Der von den Behörden abgelehnte Oppositionskandidat Ilja Jaschin, der sich in einem zehntägigen Polizeigewahrsam befindet, warf den Sicherheitsbehörden vor, die Protestbewegung zu lähmen, indem "ihre Wortführer isoliert und Demonstranten eingeschüchtert" würden.
Ermittlungen gegen Nawalny-Fonds
Unterdessen leitete die russische Justiz Ermittlungen gegen Nawalnys Anti-Korruptionsstiftung ein. Sie wirft ihm Geldwäsche vor. Mitarbeiter der Stiftung hätten "eine große Geldsumme von Dritten bekommen", die "illegal" zustande gekommen sei, teilten Ermittler mit. Es gehe um eine Summe in Höhe von knapp einer Milliarde Rubel (13,8 Millionen Euro). Der Fonds recherchiert zu Korruptionsfällen bekannter Politiker, unter anderem geht es dabei um Regierungschef Dmitri Medwedew. Die Ergebnisse fasst Nawalny auf seinem Blog zusammen.

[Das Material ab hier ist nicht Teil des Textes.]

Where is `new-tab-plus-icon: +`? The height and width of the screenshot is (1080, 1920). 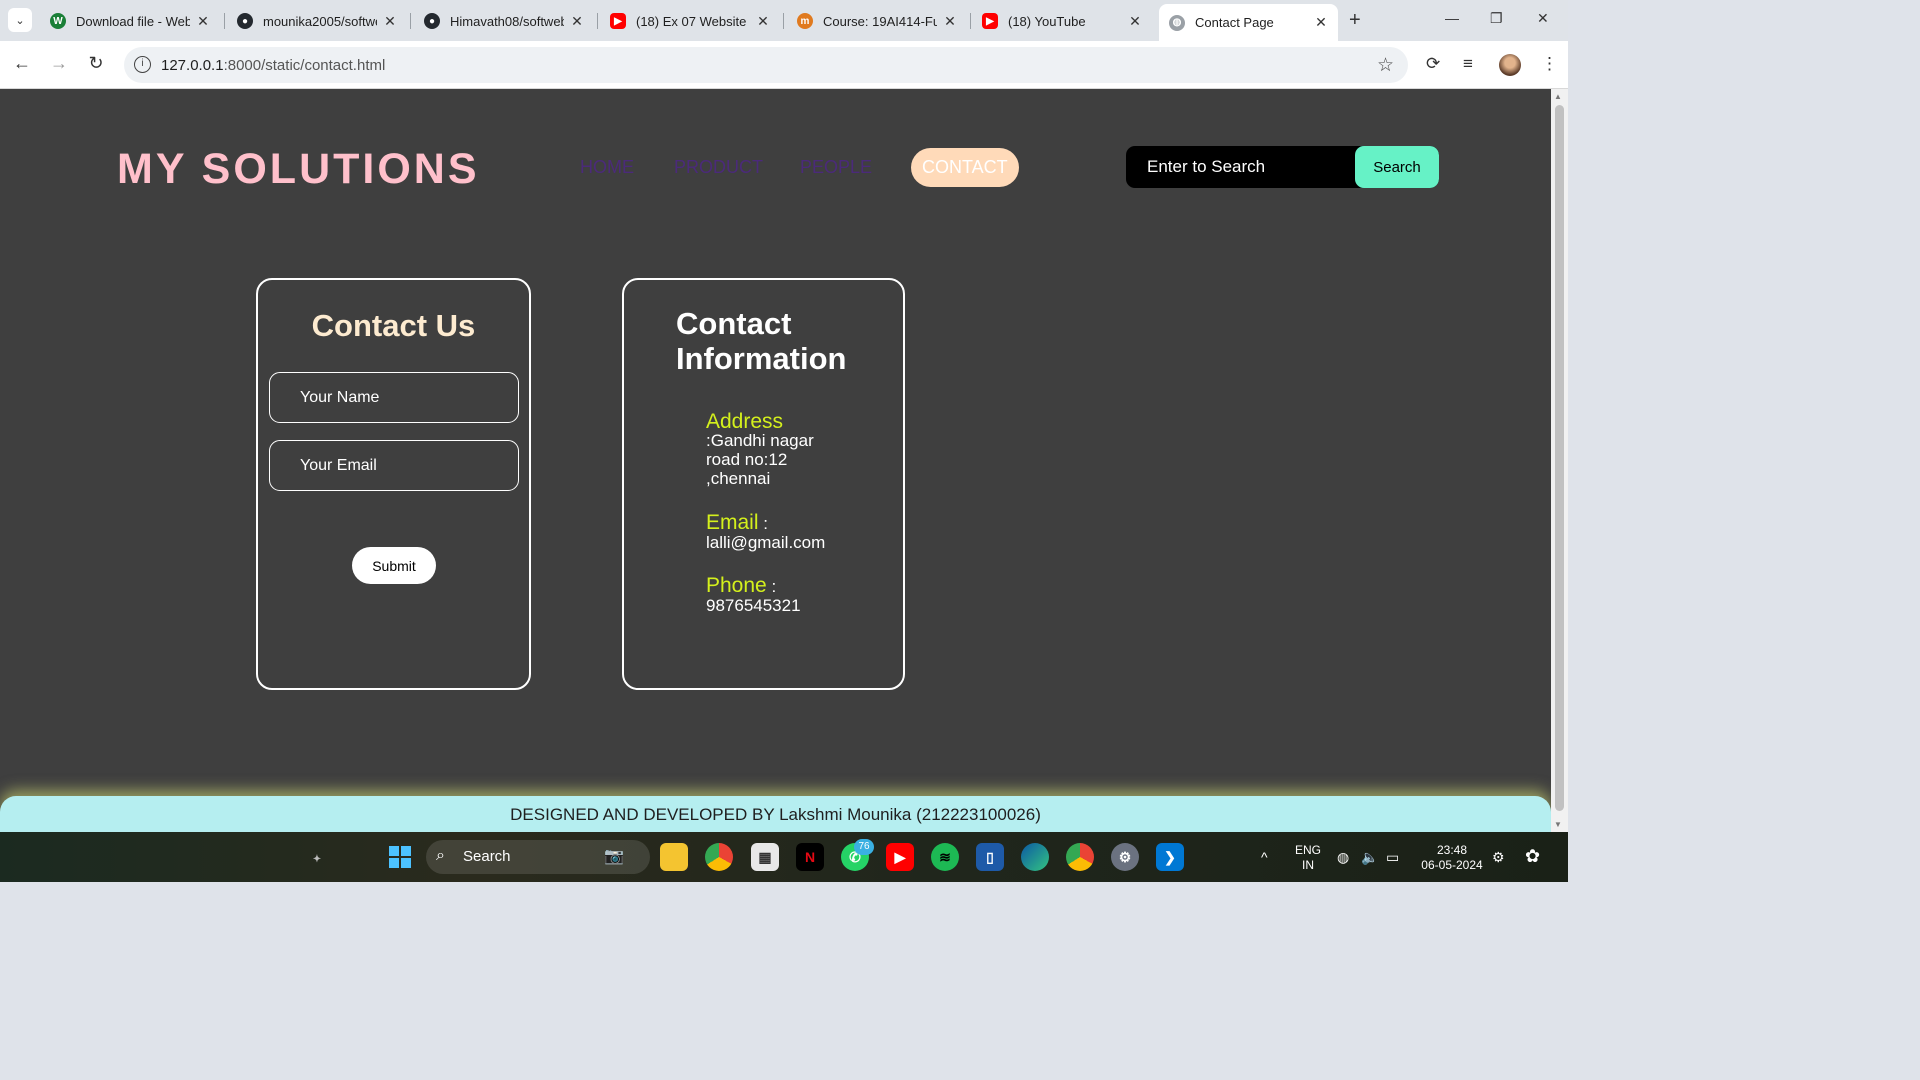 new-tab-plus-icon: + is located at coordinates (1355, 20).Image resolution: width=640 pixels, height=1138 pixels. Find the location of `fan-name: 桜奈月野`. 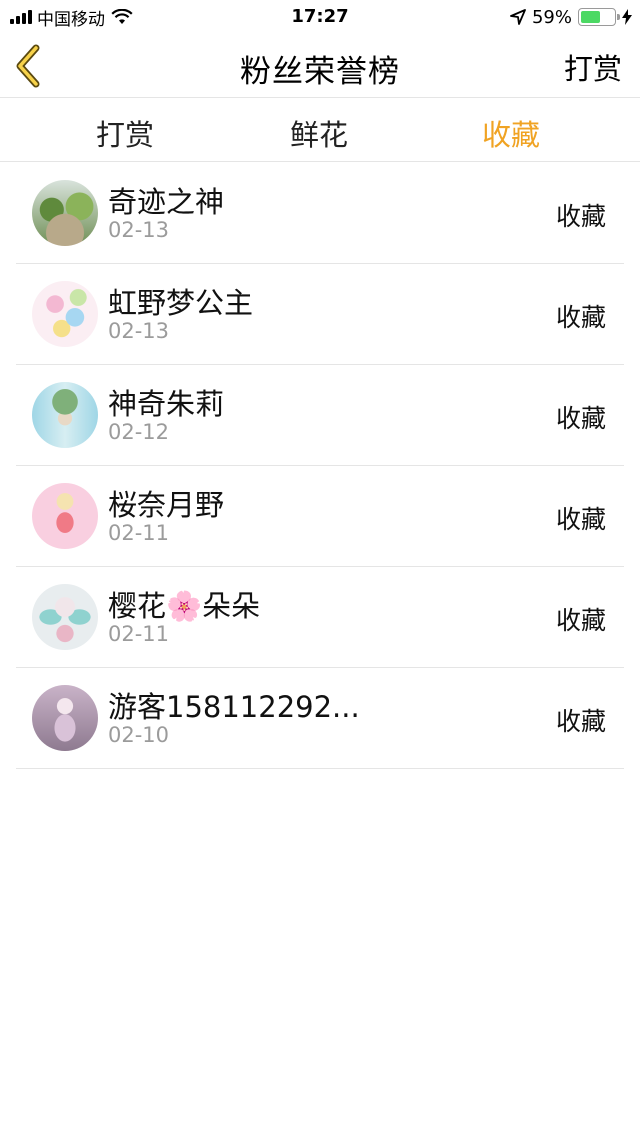

fan-name: 桜奈月野 is located at coordinates (166, 505).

Deutsche Abgeordnete mahnen freie Wahlen an
Parlamentarier der deutsch-russischen Parlamentariergruppe im Bundestag äußerten sich in einem Brief an ihre russischen Kollegen besorgt über Moskaus Vorgehen vor der Kommunalwahl. Fünf Vize-Vorsitzende der Gruppe mahnten an, dass zu einer freien Wahl gehöre, "dass alle kandidieren können, die die Voraussetzungen hierfür erfüllen". Der Brief ist mit der Betreffzeile "Freie Wahlen und Freiheit des Mandats" überschrieben.